Sejak kasus Bibit-Chandra mengeruak, sampai dengan keduanya dibebaskan dari tuntutan, masalah kewenangan KPK terus digugat banyak pihak. Sampai-sampai pemerintah, melalui Menteri Komunikasi dan Informatika, Tifatul Sembiring, menebar gagasan dan mulai menyusun Rancanagan Peraturan Pemerintah (RPP) mengenai Intersepsi (penyadapan). tentu saja gagasan RPP itu mendapat tudingan yang hebat dari masyarakat, khususnya pada pegiat gerakan anti korupsi. Peraturan yang rencananya akan mengatur proses pelaksanaan penyadapan dengan prosedur birokrasi yang berbelit-belit, diyakini akan menghambat KPK untuk mendapatkan bukti-bukti penting dalam rangka membuktikan seseorang yang diduga kuat telah melakukan perbuatan korupsi yang melanggar hukum. Ini juga dianggap sebagai bentuk dari menurunnya komitmen Presiden SBY pada gerakan untuk memberantas korupsi.

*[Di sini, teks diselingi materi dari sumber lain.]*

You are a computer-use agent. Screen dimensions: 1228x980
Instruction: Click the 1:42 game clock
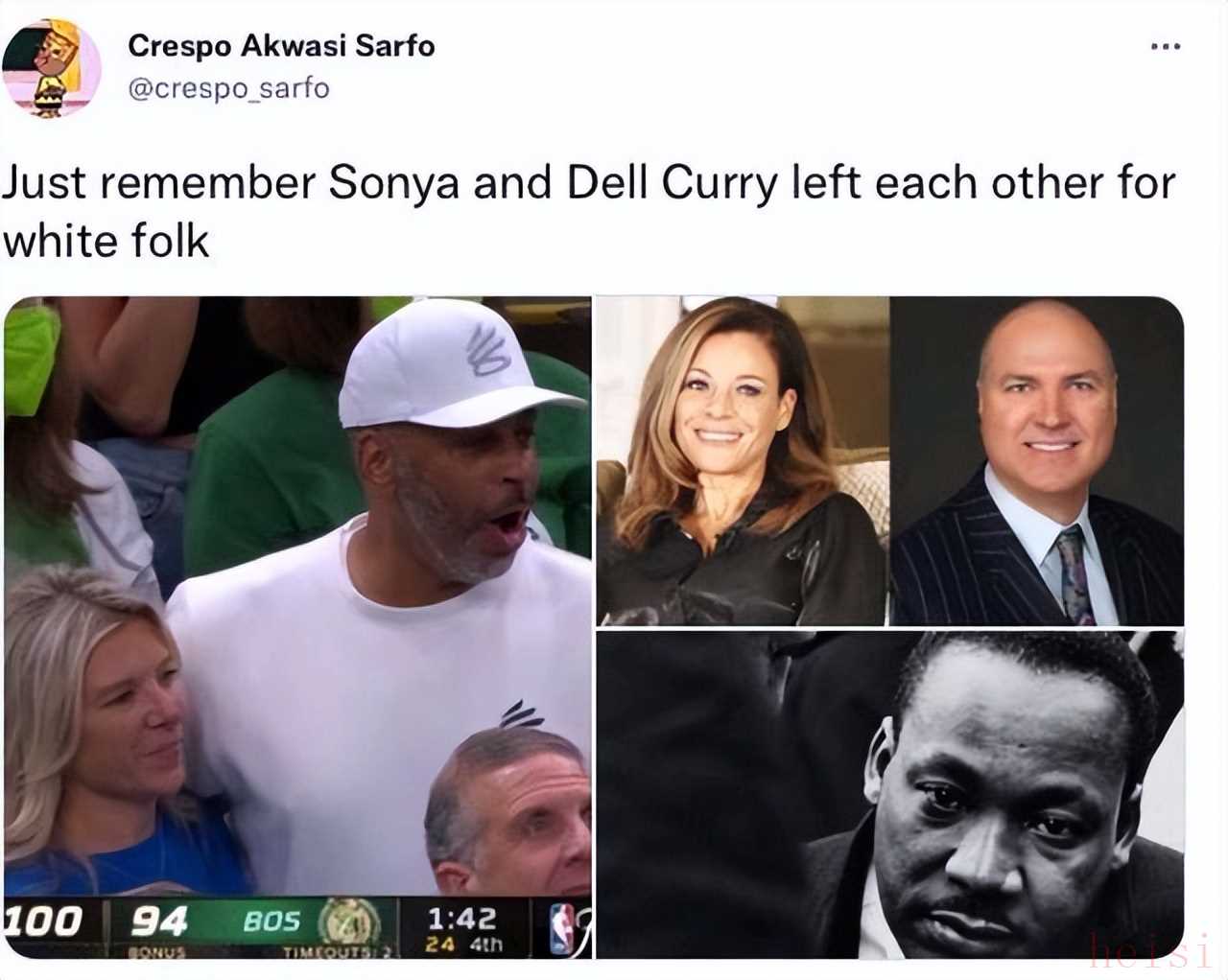(x=462, y=919)
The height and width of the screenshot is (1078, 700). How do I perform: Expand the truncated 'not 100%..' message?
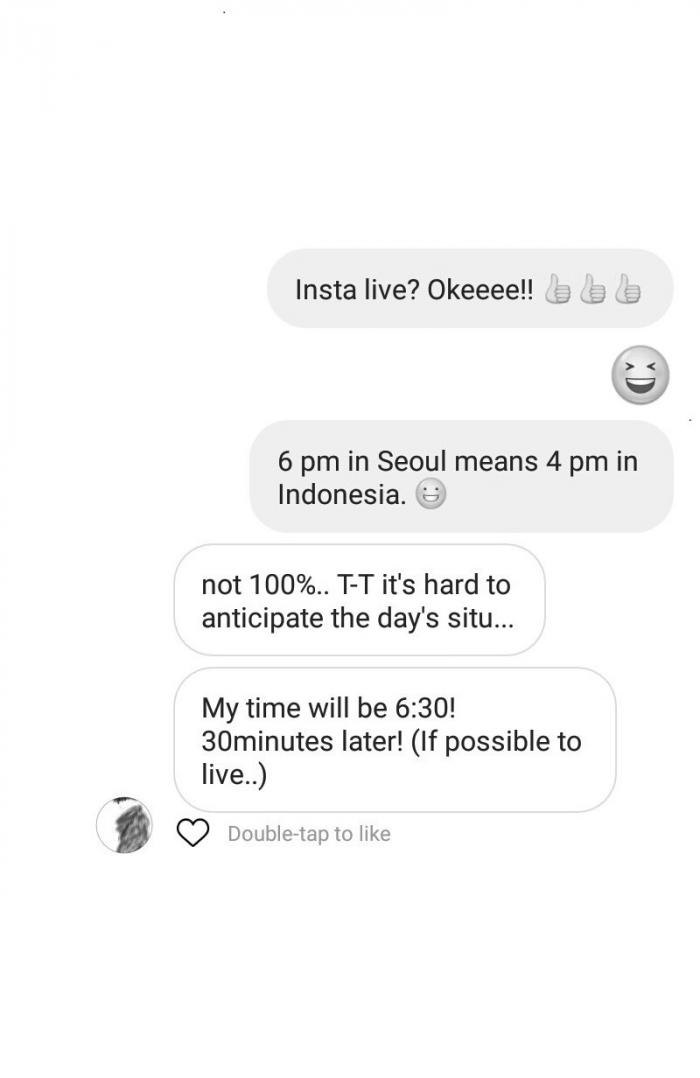pyautogui.click(x=360, y=600)
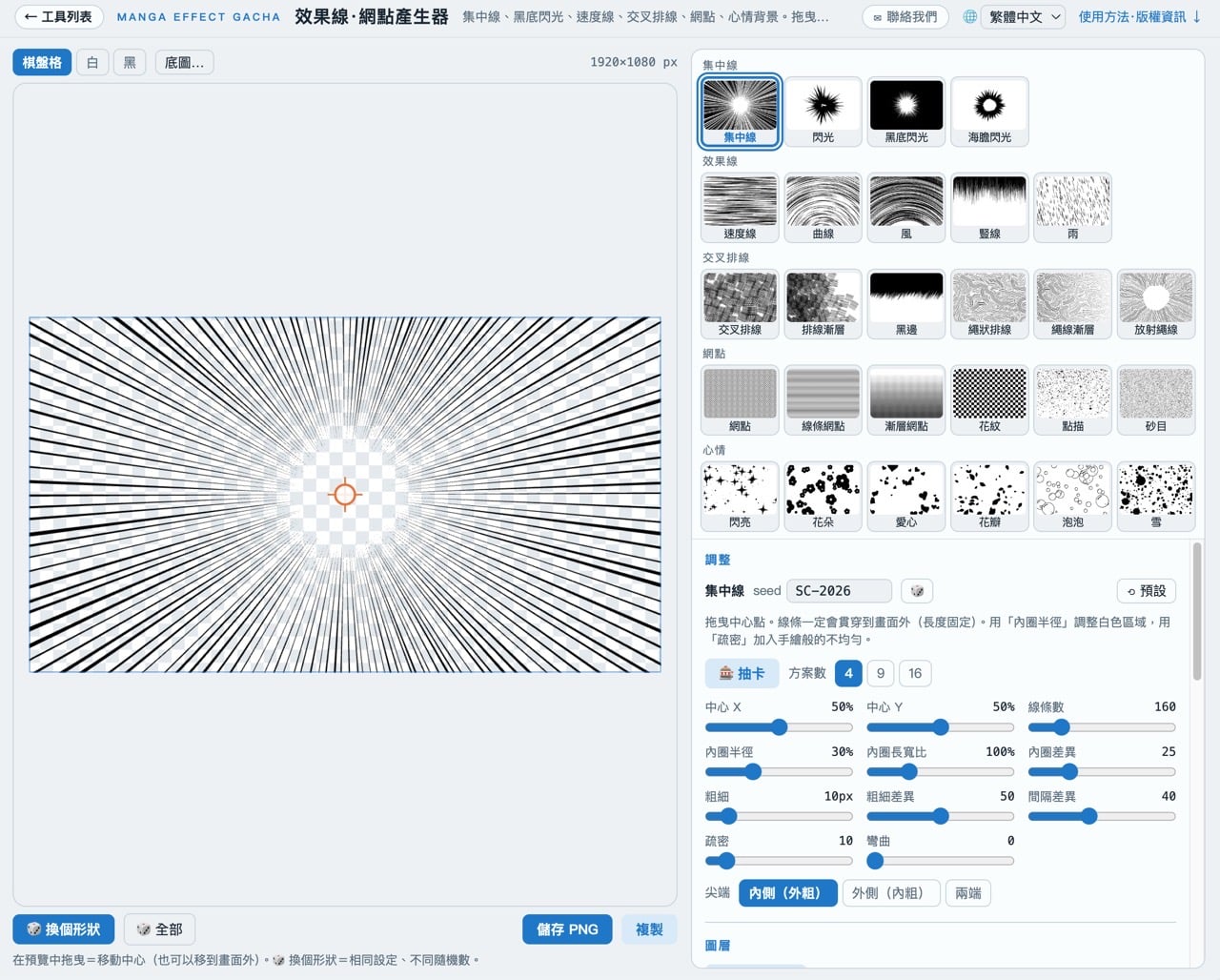
Task: Pick the 放射繩線 radial rope effect
Action: point(1156,304)
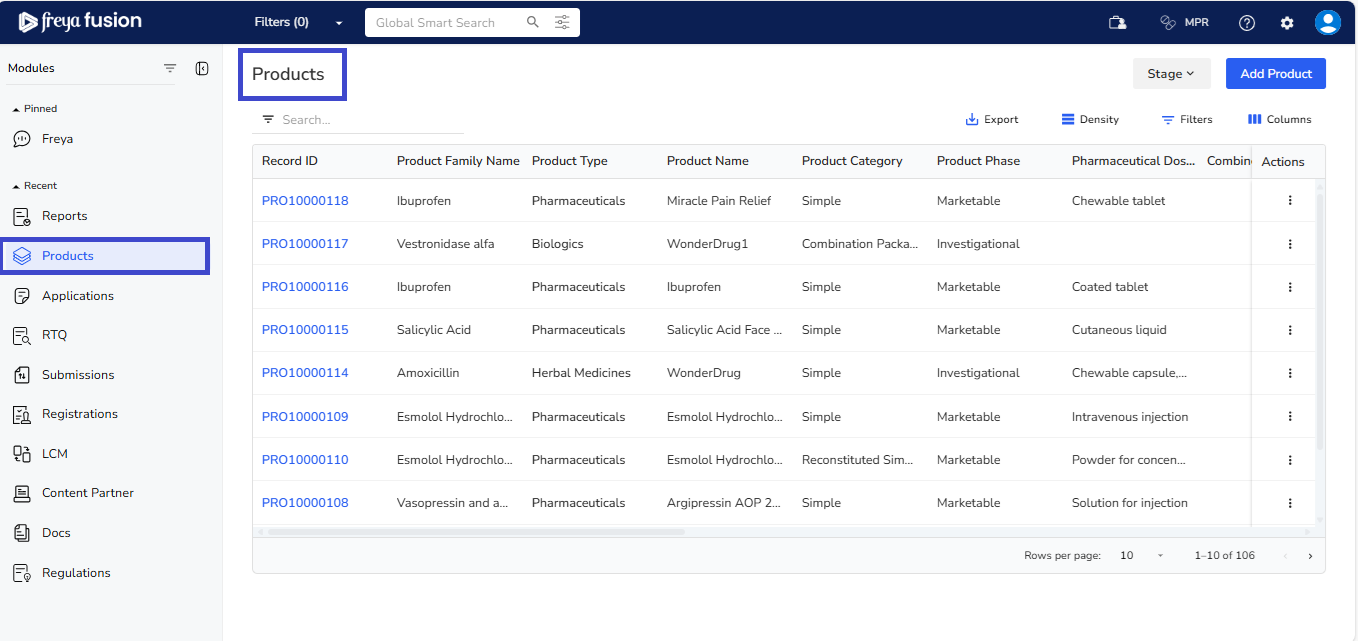Click the advanced search sliders icon
1363x641 pixels.
point(563,22)
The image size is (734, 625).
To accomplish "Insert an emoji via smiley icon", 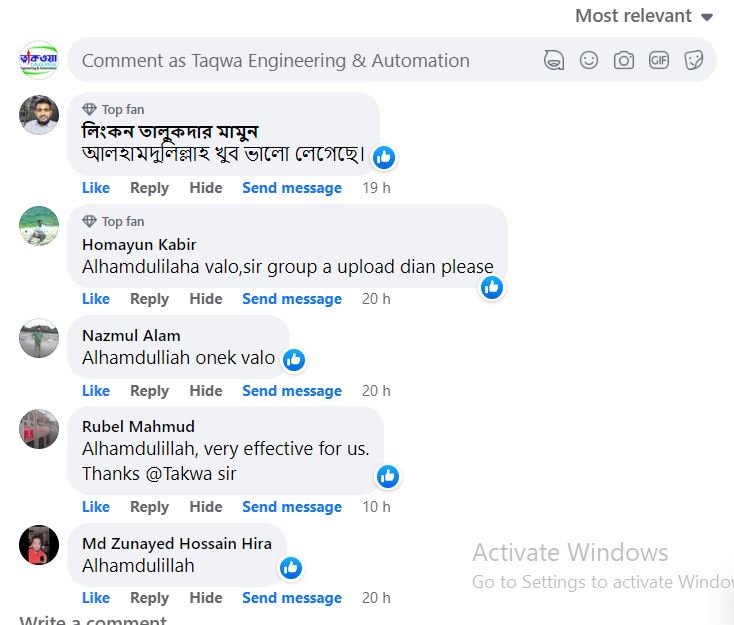I will tap(589, 60).
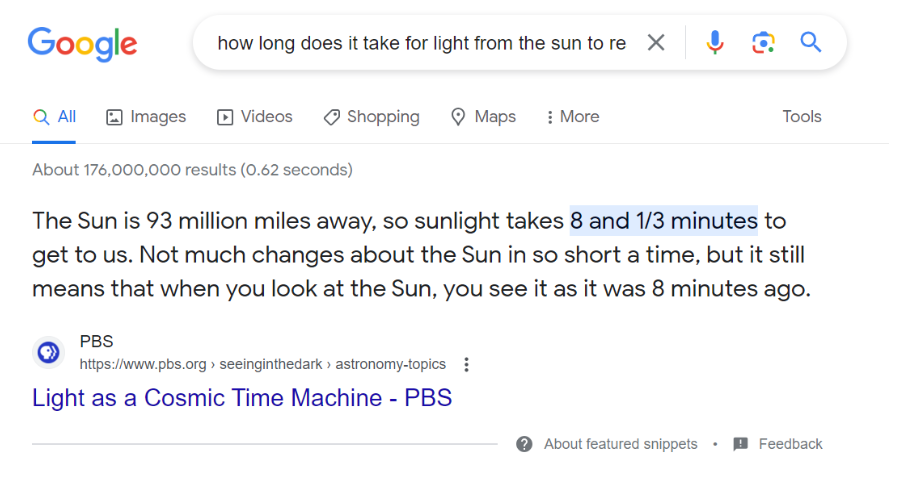This screenshot has width=913, height=492.
Task: Clear the search query with X
Action: pyautogui.click(x=656, y=43)
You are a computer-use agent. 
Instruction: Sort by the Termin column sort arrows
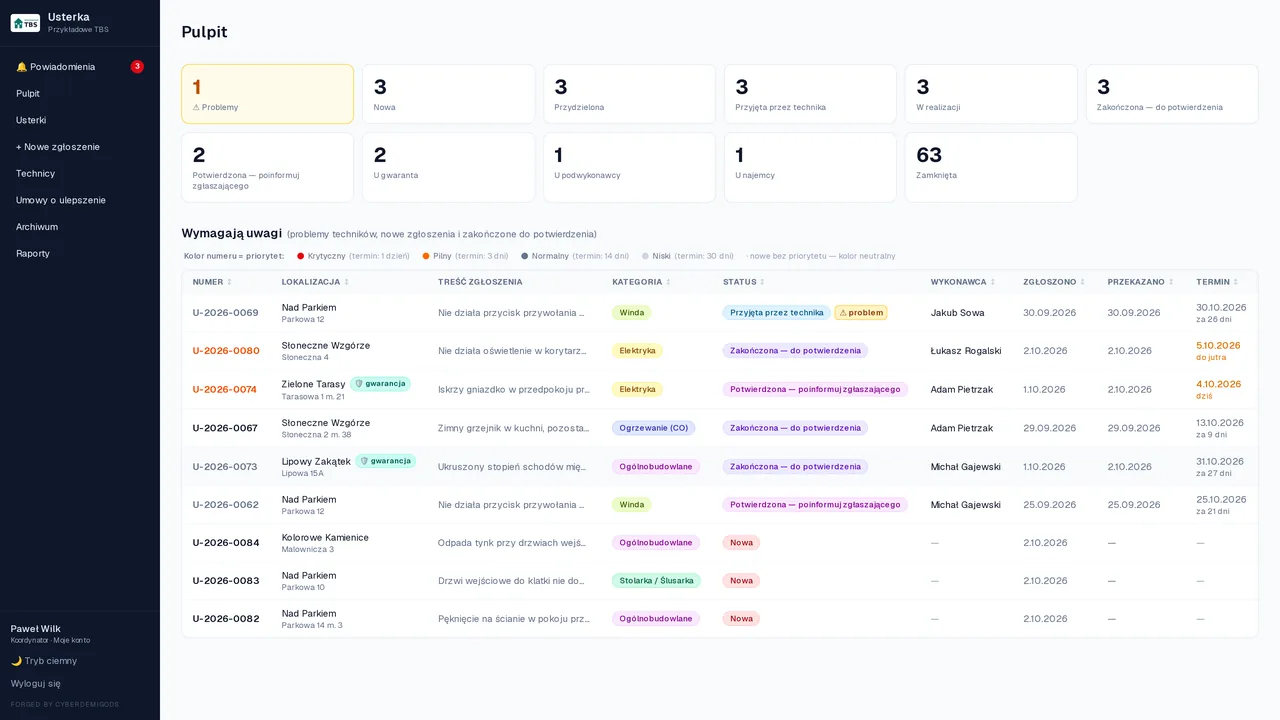(1235, 282)
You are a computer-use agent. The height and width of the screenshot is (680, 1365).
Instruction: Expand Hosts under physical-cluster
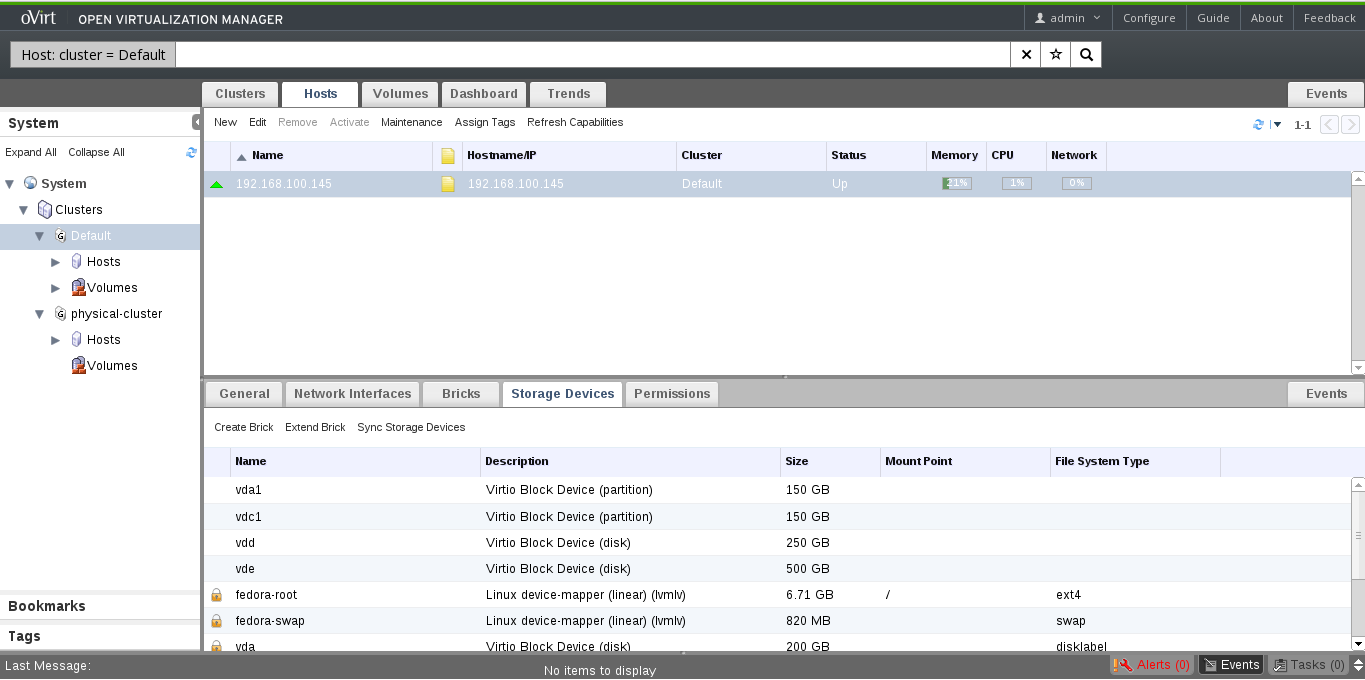(56, 340)
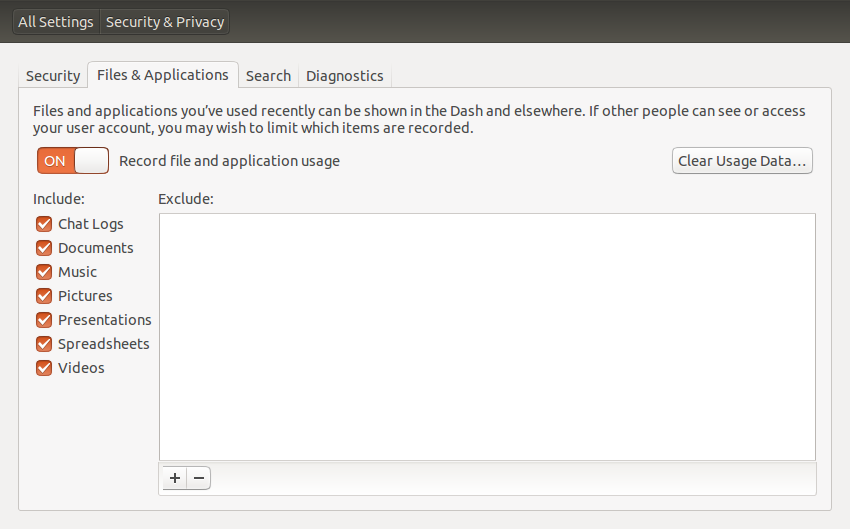Click the Videos label text
The image size is (850, 529).
pyautogui.click(x=81, y=367)
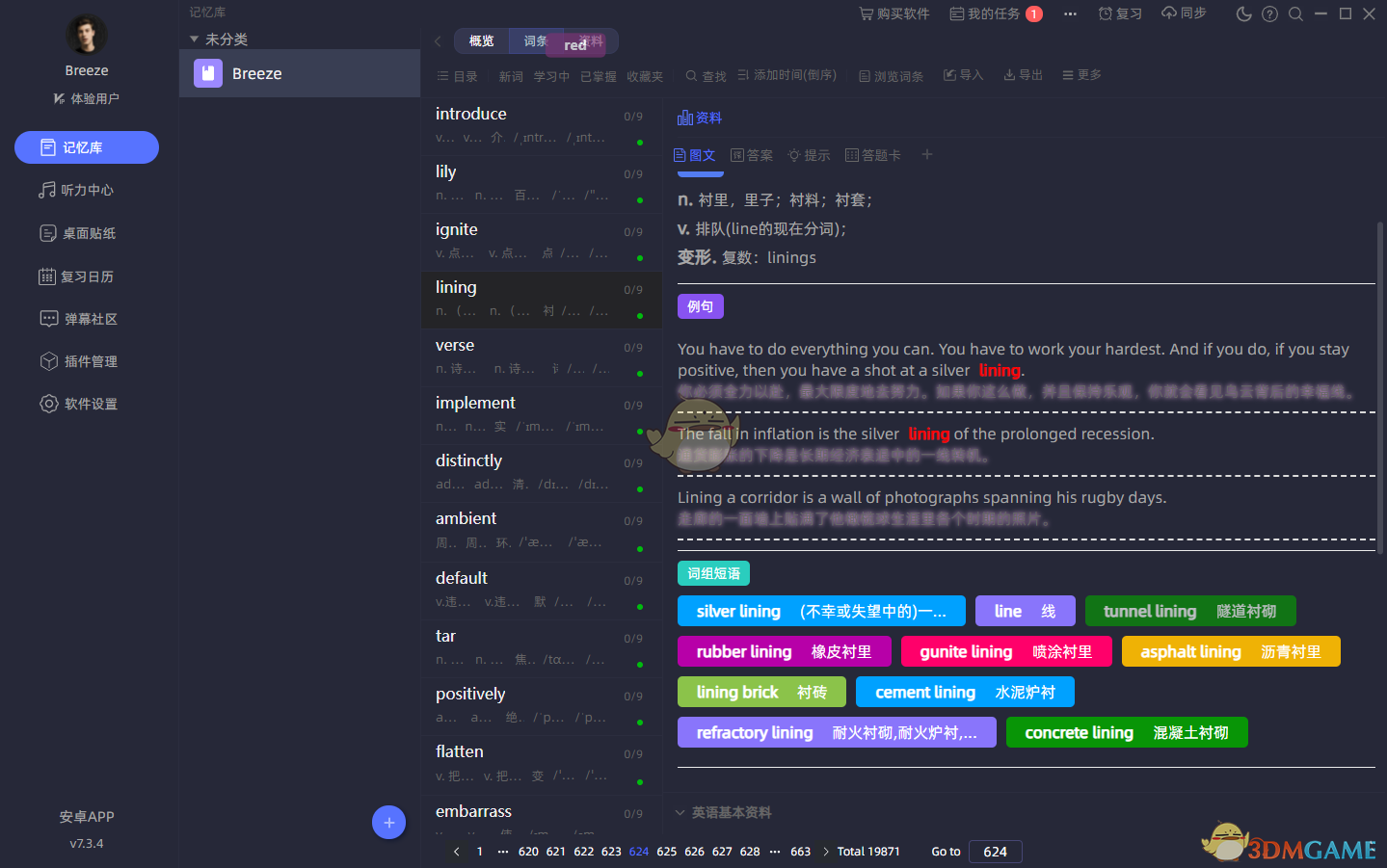Screen dimensions: 1387x868
Task: Open 插件管理 plugin manager
Action: pos(86,360)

Sampai saat ini tampaknya Menkofin masih tetap asyik berusaha menyelesaikan RPP Intersep itu, meskipun mendapat tantangan hebat dari berbagai pihak. Termasuk dari Mahkamah Konstitusi yang mengatakan bahwa perbuatan penyusunan RPP itu inkonstitusionil tidak sesuai dengan Undang-undang. Hakim Mahkamah Konstitusi, Akil Mochtar mengatakan, agar penyusunan RPP itu dihentikan saja karena bertentangan dengan UUD 45 yang memberikan hak intersepsi kepada KPK (majalah Tempo, 15 desember 2009).

Bagaimana kelanjutan dari episoda ini? Kini sama-sama menunggu, hanya MK mengingatkan bahwa sudah ada 11 kali pengajuan uji materi Undang-undang KPK yang diajukan ke MK, 2 diantaranya menyangkut kewenangan melakukan intersep (penyadapan). Hasilnya, sidang MK tetap mengatakan bahwa soal penyadapan hanya bisa diatur melalui Undang-undang. Apa yang dimiliki KPK saat ini untuk melakukan penyadapan, sudah sah dan dilindungi Undang-undang.